Врёт. Врёт потому что трус. Надеется, что ситуация сама собой рассосётся. Страусиная манера: раз ничего не помню, то — ничего и не было.
Молчит, упёршись в кружку. И я молчу. Держу паузу, держу улыбочку. В очередной раз, взглянув искоса поверх края кружки, вдруг с воем сползает на пол и ползёт ко мне.
— Господине! Иван Акимович! Не погуби! Смилуйся! Бес попутал! Сатинский промысел! Не помню я! Не виноватый! Хмель все помороки забил, затуманил! Не корысти ради, не разумением человеческим, но лишь диавольским наущением…
— Стоп. Так приходской пресвитер у меня будет по «диавольскому наущению» пасторскую службу править?! Окормление по-сатанински?!!
Никодим продолжает выть, плотно обхватив мой левый сапог — правый я успел убрать.
Православная церковь на Руси очень против мужеложства. Если мирян церковники не очень эффективно пытаются образумить словами, то для своих наказание применяется жёстко и постоянно. Принципиального эффекта это не даёт — инциденты повторяются из столетия в столетие вплоть до 21 века включительно. Но страх пока внушает.
Близкая смерть в монастырской яме-порубе для Никодима вполне реальная перспектива.
Но у него есть и другой страх — не только животный страх предстоящей долгой и мучительной смерти, но и этический страх — страх нарушения табу, действующего в обществе. Не только страх наказания, но и страх самого себя, страх своей маргинальности, своей… анти-христианскости. Ему нужно не только отсутствие огласки, но и утешение. Чтобы я его убедил, что он — нормальный, не свихнувшийся. Здесь говорят: «бесом обуянный».
«Мерцающее» сумасшествие — мучительно для личности. Один из моих знакомых временами тоскливо говорил:
— Когда я был нормальным, я так не поступал.
Исполняю штатную последовательность: пристыдить, пригрозить, укорять, утешать… Дождаться катарсиса в форме обильного слёзо- и слюноотделения. Выслушать поток обещаний:
— Да я…! Больше никогда…! Вот те крест святой…! Как бог свят…! Всеми фибрами…! Самой Пресвятой Богородицей…! Всякую волю твою…! До самой гробовой доски…!
Думаю — ему можно верить: вряд ли он будет ещё раз всовывать себе в задницу умасленную рукоятку от утятницы. Но надлежит по-отечески погрозить пальчиком:
— Ты смотри у меня, знаю я вас…
Наконец, просветлившийся от моего прощения (и зачем оно ему нужно?), умывшийся слезами и воспаривший духом, отец Никодим несколько нетвёрдыми ещё шагами отправляется облачаться. Народ уже собирается для проведения обрядов.
Как пастырь он, конечно… Да и бог с ним — главное, чтобы из него не только разные… жидкости, но и благодать — проистекала.
«В основе почти всякого крупного состояния лежит преступление» — сия истина не мной сказана. Однако же дополню: в основе всякого государства лежит множество преступлений.
Начало деятельности моей происходило в местности мирной, добрыми государями управляемой, по законам давним, традициями овеянным, живущей. Коли закон есть, то и надлежит его к пользе своей применить. Например, нужного человечка выставить преступником. А далее уж и человечка, этим страхом взнузданного, применять для дел надобных.
Случай с о. Никодимом был, безусловно, преступлением моим. Следствием же его явилось то, что Никодим ощутил преступником себя. И от сего страха не только глупых и вредных доносов не слал, но и наоборот — в делах моих был удобен.

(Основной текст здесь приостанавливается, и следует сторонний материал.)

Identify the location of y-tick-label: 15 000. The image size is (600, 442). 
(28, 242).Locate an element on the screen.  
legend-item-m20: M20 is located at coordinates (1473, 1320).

Не единожды применял я сей приём в делах своих. Да и то сказать: коли у нас, на Святой Руси — «всё через задницу делается», то вельми странно было бы и саму Святую Русь делать иначи.
Польза от «карманного попика» Никодимки явилась куда раньше, чем я предполагал. Через три дня, после исполнения необходимых треб в вотчине, мы закатились в Невестино: попа отвезти да на месте посмотреть — что надо там срочно сделать.
Вбитое через зад научение, как обычно на Руси и учат, состоящее в ко мне послушании и слов моих исполнении, привязанность его, произошедшая от моего прощения и утешения, спасло несколько десятков человеческих жизней. Вероятно, и мою единственную — тоже.
Мы прикатили в село на двух санях — я ещё несколько парней из «старших курсантов» прихватил: хотел присмотреться к ребятишкам. А своих ближников — дома оставил. А зачем? Места знакомые, нахоженные, татей-душегубов нет.